> [Stated goal 1]
In the records, rewrite the lines starting at the one that contains "You are a computer-use agent. Viewport: 1107px" and ending at the one that contains "[x=231, y=86]", putting "arrow" in place of "chevron" and leaving everything else the same. Give back only those lines.

** START OF Passage given **

I suspect there was something awry with the system in the OPs test vehicle.

The bass is immense in the B&O and for me it was an absolute no brainer to spec over the very weedy standard offering.


----------



## Dino_Donis (Apr 19, 2004)

He did play with the sound processing so maybe that took some of the bass away?


----------



## GoodThunder (Jul 19, 2016)

I must confirm too: Bass and sound clarity are excellent. B&O is a no-brainer in this car.


----------



## Reasty (Feb 6, 2015)

olly2016 said:


> I must confirm too: Bass and sound clarity are excellent. B&O is a no-brainer in this car.


I got B&O as standard because I have a black edition but had I not of got the black edition I would have speced it and I'd get it again, it's simply the best standard in car system ive ever heard, put something Hi res through it and the quality is breath taking, half the problem these days is compressed files


----------



## GrantTTS (Mar 18, 2016)

I have the B & O and it is very good compared to many systems.

Somehow I don't find it as rewarding as my previous bespoke system I had before in my BMW (which I bought with base system in and had modified by High Down/Fourmasters). I think when I got the Audison/Rainbow/Hertz/JL system I suddenly heard detail I had never heard before and was amazed, just don't get that with the B & O also I am always tweaking it here and there.

Maybe it is trying to be too clever with surround etc and I am just a simpleton for audio. One other thought that nags me when I cant get the audio 'comfortable' is that maybe there is too much wind and road noise in the cabin, and yes I have the soundaktor turned off.

Tin hat and body armour on waiting for the flak!


----------



## steamcake (Jan 22, 2012)

[/quote]How long did yours take to sell?[/quote]

I put it up for sale in October very high, I think about £13.5k just to see if anyone wanted it as I had a 4 month wait until my new one arrived I'd just ordered and I just got idiots ringing me offering me £8k and stuff for it so I let it run out on autotrader and then put it back up when ebay had an offer on for a free listing at start of December at £12.5k and I had loads of interest to begin with but nobody came, then it ran out and a guy rang me the next day asking if it had gone and turned up and bought it on Christmas Eve. So seems as you've got some time and it sounds like a nice one I'd put it up high and see if you get any takers for now.

** END OF Passage given **
** START OF Provided records **

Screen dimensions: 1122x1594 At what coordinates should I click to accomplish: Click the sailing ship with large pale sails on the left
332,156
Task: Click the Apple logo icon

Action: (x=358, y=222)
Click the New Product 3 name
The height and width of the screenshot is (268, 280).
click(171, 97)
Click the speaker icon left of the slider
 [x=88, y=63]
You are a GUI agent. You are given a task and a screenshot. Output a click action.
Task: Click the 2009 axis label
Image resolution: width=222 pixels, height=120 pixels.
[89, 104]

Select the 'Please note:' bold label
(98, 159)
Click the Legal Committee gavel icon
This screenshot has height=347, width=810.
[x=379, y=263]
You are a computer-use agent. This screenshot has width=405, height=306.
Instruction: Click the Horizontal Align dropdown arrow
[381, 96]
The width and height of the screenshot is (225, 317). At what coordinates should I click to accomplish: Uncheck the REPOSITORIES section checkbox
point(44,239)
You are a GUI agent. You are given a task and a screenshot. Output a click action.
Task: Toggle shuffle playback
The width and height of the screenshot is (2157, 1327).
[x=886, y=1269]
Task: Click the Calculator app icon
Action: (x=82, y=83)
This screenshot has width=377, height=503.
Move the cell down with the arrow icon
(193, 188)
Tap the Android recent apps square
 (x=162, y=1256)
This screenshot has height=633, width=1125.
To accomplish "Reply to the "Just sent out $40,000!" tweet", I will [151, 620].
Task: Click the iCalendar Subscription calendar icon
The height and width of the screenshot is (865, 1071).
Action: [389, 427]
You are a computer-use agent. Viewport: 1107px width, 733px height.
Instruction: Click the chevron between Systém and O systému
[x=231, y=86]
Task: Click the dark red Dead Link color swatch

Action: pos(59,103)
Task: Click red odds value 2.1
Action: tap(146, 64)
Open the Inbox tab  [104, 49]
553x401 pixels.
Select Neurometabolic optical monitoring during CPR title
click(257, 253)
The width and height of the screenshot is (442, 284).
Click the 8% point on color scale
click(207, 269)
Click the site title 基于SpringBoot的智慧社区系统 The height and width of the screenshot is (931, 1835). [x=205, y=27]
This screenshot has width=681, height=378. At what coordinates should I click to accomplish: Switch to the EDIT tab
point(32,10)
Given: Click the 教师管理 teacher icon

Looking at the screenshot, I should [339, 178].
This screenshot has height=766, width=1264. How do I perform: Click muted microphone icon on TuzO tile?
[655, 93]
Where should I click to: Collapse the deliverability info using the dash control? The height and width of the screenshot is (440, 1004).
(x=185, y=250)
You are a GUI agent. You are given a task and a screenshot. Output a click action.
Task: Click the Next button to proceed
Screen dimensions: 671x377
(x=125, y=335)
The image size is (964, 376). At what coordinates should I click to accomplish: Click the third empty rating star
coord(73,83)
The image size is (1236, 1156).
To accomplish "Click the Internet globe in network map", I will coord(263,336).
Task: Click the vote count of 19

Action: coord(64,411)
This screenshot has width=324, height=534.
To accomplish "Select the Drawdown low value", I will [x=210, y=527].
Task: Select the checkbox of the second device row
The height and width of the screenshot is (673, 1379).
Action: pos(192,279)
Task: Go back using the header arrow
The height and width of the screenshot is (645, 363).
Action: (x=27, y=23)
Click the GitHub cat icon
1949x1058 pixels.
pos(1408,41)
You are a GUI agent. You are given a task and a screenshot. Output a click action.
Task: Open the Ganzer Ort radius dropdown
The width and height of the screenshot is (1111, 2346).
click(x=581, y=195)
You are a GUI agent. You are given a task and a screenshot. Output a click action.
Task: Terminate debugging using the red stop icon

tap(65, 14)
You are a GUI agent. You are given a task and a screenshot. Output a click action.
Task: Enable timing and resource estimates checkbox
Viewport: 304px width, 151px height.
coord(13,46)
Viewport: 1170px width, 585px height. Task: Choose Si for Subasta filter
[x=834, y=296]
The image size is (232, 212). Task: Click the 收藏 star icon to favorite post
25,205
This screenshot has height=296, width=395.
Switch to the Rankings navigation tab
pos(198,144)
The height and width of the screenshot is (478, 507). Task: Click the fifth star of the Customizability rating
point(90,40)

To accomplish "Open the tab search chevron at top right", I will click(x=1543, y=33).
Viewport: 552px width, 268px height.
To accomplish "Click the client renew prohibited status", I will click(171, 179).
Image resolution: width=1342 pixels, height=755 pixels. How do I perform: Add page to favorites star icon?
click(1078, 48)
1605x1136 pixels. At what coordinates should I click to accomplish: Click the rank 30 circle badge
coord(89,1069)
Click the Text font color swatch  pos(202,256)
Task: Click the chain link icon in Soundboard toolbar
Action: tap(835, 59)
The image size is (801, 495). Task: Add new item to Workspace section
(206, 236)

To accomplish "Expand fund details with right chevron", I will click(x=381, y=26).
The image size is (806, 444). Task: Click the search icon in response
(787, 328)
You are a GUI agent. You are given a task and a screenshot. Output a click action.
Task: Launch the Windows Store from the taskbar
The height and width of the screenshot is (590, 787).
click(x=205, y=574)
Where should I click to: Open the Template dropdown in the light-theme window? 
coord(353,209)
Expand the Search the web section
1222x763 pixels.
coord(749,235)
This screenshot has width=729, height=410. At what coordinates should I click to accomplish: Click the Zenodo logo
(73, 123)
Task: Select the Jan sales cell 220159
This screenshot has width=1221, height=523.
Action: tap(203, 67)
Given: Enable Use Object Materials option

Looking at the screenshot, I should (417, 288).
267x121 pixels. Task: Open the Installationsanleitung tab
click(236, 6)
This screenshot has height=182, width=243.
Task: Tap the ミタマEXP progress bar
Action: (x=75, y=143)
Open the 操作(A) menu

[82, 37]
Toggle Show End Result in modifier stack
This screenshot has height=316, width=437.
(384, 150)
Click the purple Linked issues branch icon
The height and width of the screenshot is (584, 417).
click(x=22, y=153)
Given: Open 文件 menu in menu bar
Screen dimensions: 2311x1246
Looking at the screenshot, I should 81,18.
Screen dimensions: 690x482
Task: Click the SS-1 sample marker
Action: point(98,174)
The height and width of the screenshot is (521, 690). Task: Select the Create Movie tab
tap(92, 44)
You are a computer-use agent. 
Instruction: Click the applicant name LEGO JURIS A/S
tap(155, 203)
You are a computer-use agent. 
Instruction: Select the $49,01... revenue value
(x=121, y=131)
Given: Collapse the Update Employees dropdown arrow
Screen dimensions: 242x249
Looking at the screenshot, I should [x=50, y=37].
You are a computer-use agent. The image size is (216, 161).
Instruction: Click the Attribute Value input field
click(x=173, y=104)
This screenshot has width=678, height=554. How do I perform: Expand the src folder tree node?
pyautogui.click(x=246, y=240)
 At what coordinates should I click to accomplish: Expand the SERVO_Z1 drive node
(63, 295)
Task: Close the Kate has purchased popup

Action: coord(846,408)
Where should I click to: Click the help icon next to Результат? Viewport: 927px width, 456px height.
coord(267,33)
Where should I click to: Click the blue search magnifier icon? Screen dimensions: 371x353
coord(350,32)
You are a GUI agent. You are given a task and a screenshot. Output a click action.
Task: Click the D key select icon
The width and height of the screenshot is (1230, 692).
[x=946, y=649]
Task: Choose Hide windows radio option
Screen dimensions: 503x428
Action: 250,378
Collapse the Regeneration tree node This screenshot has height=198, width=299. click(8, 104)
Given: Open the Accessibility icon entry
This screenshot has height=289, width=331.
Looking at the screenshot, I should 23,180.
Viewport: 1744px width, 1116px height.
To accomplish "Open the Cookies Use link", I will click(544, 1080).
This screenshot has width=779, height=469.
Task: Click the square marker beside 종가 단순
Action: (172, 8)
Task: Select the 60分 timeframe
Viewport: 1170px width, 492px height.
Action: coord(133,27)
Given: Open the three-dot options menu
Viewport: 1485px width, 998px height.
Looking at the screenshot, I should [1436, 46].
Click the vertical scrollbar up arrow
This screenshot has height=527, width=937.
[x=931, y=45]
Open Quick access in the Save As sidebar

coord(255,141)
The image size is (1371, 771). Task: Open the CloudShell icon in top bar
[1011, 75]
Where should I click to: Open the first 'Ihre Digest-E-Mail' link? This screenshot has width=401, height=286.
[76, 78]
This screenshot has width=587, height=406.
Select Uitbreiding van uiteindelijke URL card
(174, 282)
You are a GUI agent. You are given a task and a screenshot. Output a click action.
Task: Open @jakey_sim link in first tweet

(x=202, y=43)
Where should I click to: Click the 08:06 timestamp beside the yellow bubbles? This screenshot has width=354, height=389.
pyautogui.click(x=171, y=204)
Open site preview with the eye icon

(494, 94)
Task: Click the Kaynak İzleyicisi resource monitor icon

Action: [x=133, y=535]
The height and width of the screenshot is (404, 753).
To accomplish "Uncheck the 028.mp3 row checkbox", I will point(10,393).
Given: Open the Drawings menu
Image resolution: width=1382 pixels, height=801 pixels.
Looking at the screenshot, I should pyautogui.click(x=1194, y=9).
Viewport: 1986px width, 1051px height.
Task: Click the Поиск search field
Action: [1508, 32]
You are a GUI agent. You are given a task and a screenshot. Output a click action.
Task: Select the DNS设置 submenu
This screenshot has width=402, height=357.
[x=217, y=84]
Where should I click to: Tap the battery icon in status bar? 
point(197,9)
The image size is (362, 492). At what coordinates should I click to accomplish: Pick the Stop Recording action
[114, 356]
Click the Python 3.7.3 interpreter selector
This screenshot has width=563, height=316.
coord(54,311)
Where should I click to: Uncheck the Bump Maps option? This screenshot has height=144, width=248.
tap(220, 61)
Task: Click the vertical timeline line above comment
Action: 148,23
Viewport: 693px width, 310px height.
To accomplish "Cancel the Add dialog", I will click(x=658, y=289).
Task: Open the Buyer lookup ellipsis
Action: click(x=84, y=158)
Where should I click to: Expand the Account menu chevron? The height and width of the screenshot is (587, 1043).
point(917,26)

** END OF Provided records **

> [Stated goal 2]
In the forum thread about the B&O car sound system, what does GrantTTS say is turned off?

> [Right answer 1]
You are a computer-use agent. Viewport: 1107px width, 733px height.
Instruction: Click the arrow between Systém and O systému
[x=231, y=86]

> [Right answer 2]
The soundaktor.